_PROVIDED RECORDS_:
+-------+

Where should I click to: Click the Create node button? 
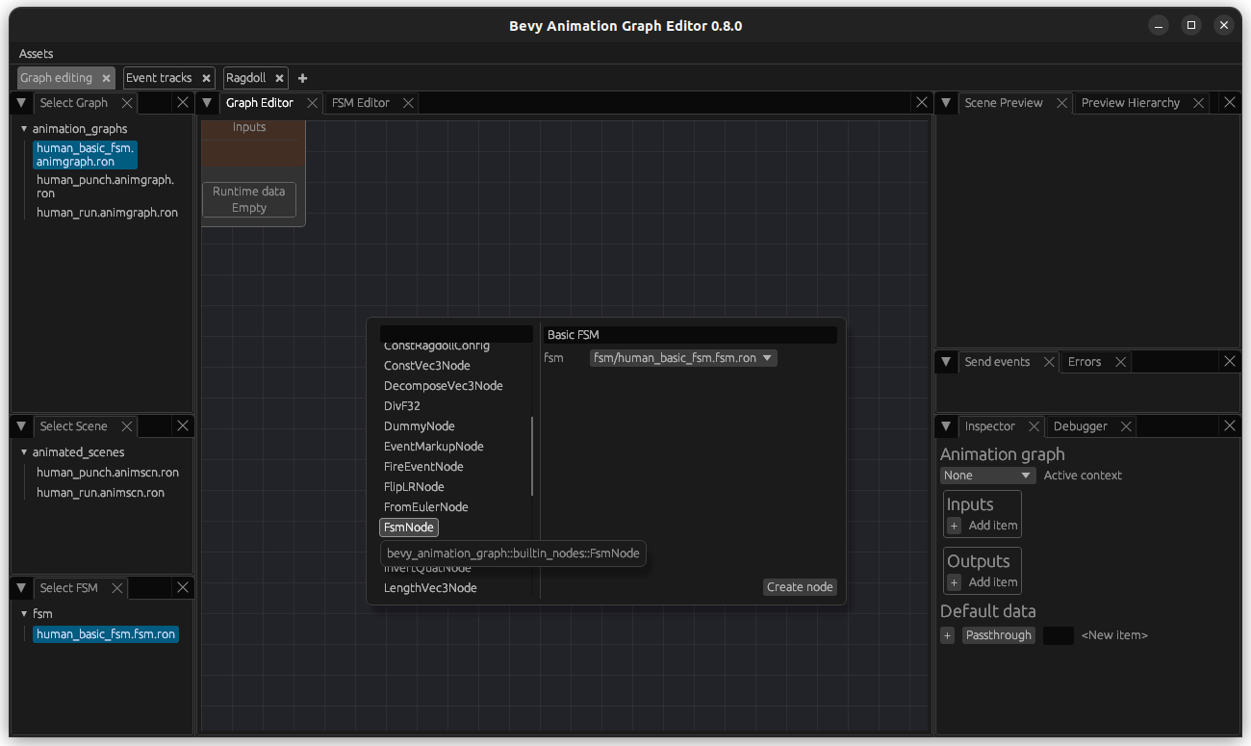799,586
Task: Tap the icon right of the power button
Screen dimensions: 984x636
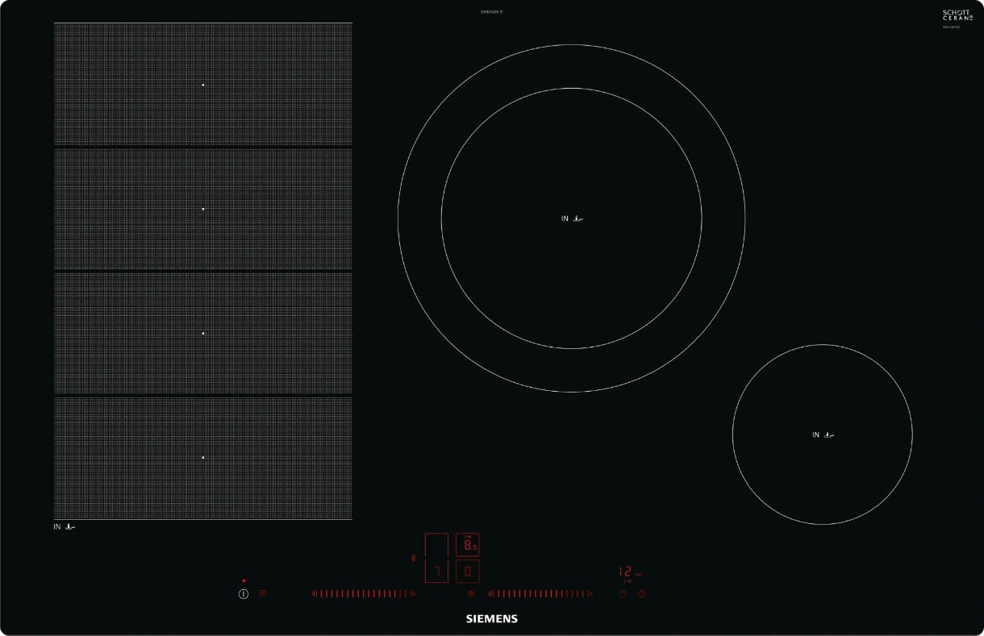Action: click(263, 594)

+-------+

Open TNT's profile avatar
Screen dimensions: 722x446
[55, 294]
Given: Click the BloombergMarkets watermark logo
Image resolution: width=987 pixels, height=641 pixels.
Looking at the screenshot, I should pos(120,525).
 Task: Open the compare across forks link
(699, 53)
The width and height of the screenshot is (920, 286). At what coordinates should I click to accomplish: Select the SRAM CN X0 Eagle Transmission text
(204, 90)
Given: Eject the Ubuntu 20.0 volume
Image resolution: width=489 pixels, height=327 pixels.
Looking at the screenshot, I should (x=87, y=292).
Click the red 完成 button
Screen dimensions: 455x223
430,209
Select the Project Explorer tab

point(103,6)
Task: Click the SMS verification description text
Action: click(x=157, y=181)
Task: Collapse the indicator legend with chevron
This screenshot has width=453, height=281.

+-------+

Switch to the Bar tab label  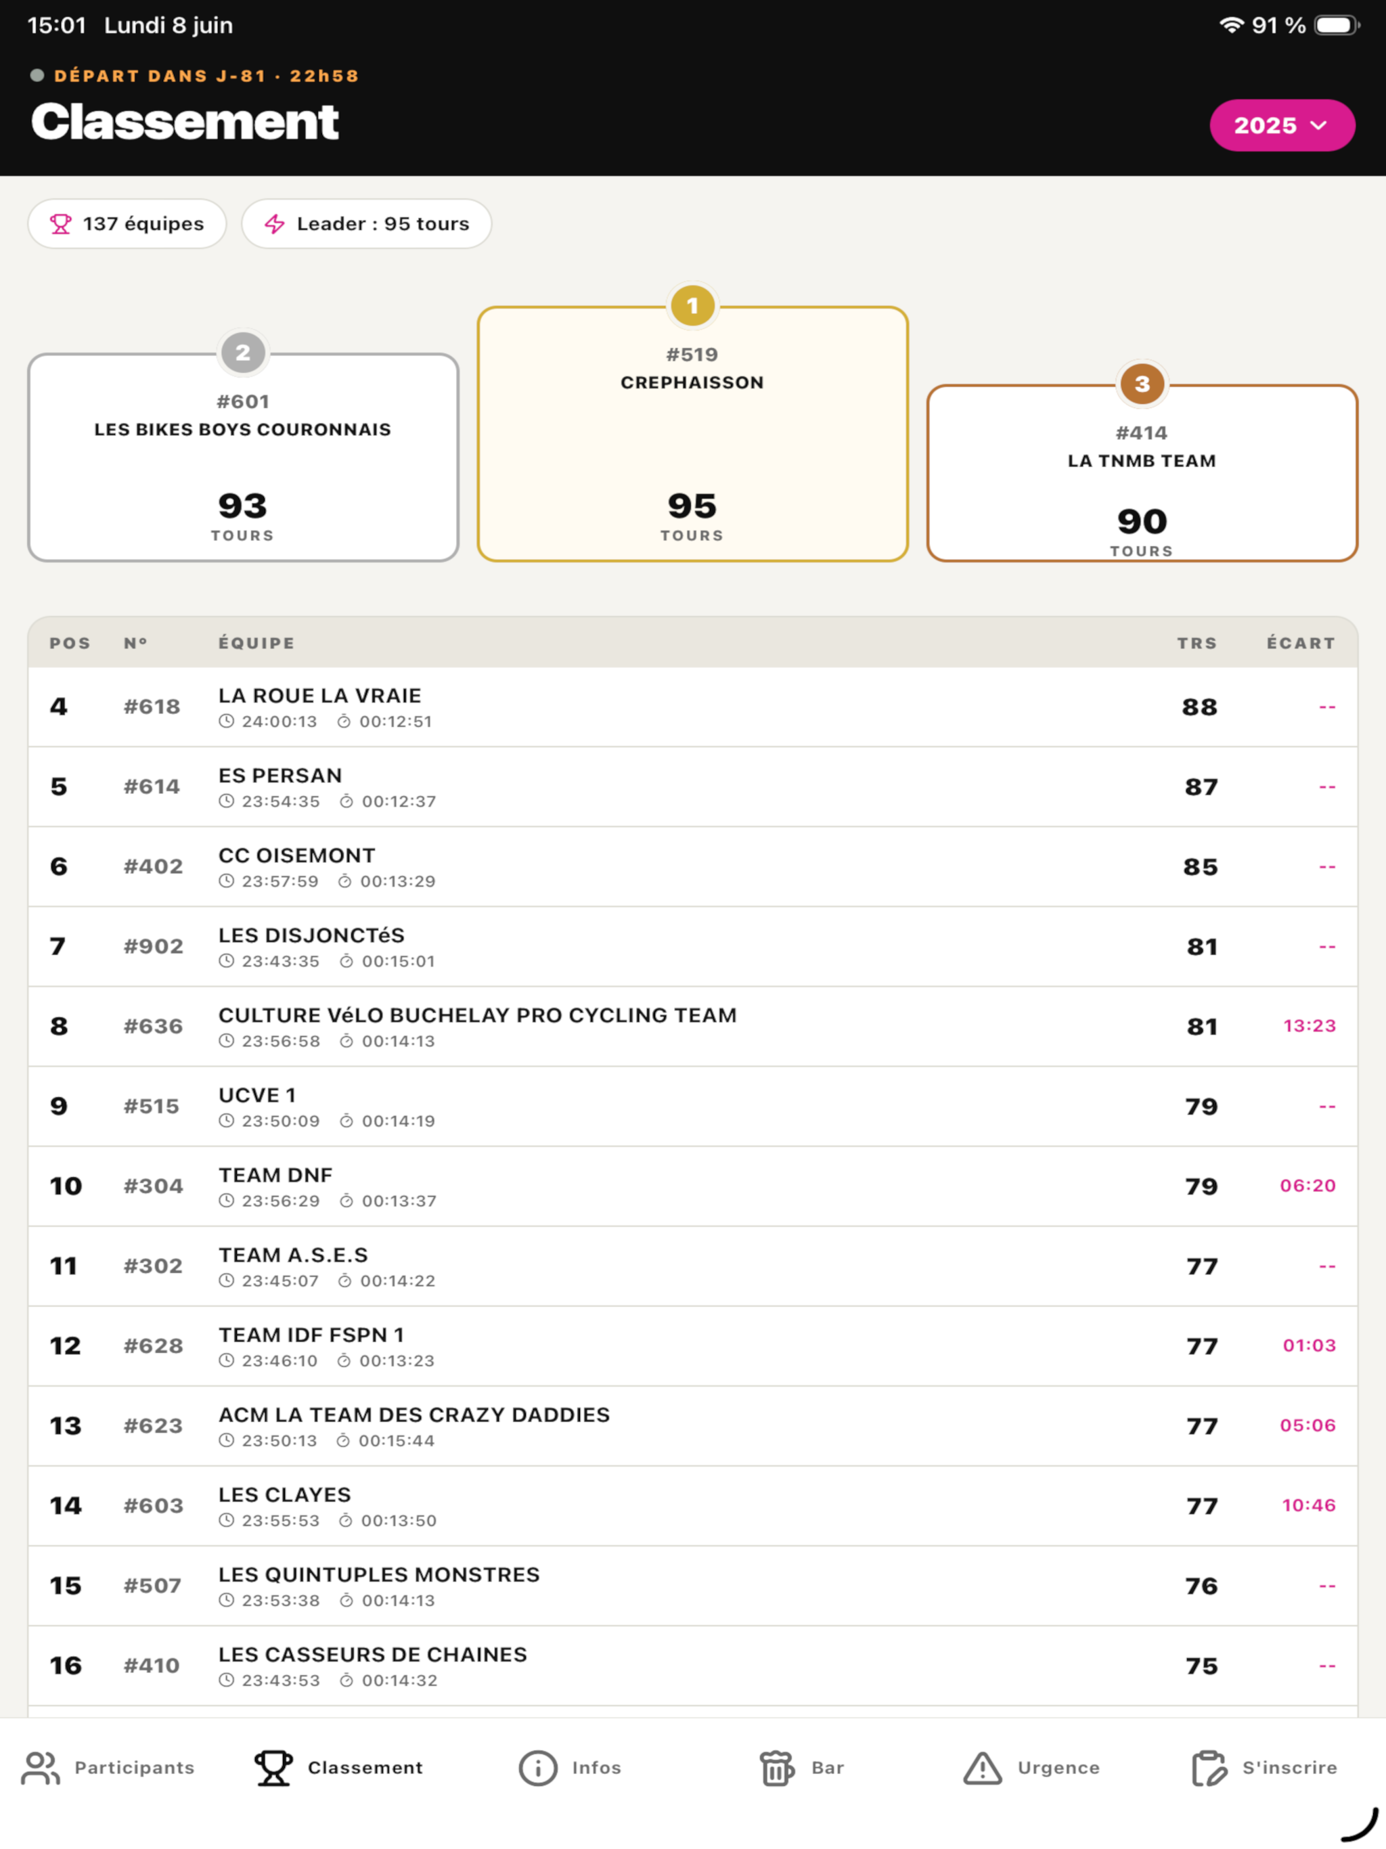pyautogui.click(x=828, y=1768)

+-------+

_DIRECTIONS FOR THIS TASK_:
Report every line above that has the string "Given" in it.

_RESPONSE AREA_:
Given: Click the BloombergMarkets watermark logo
Given: Eject the Ubuntu 20.0 volume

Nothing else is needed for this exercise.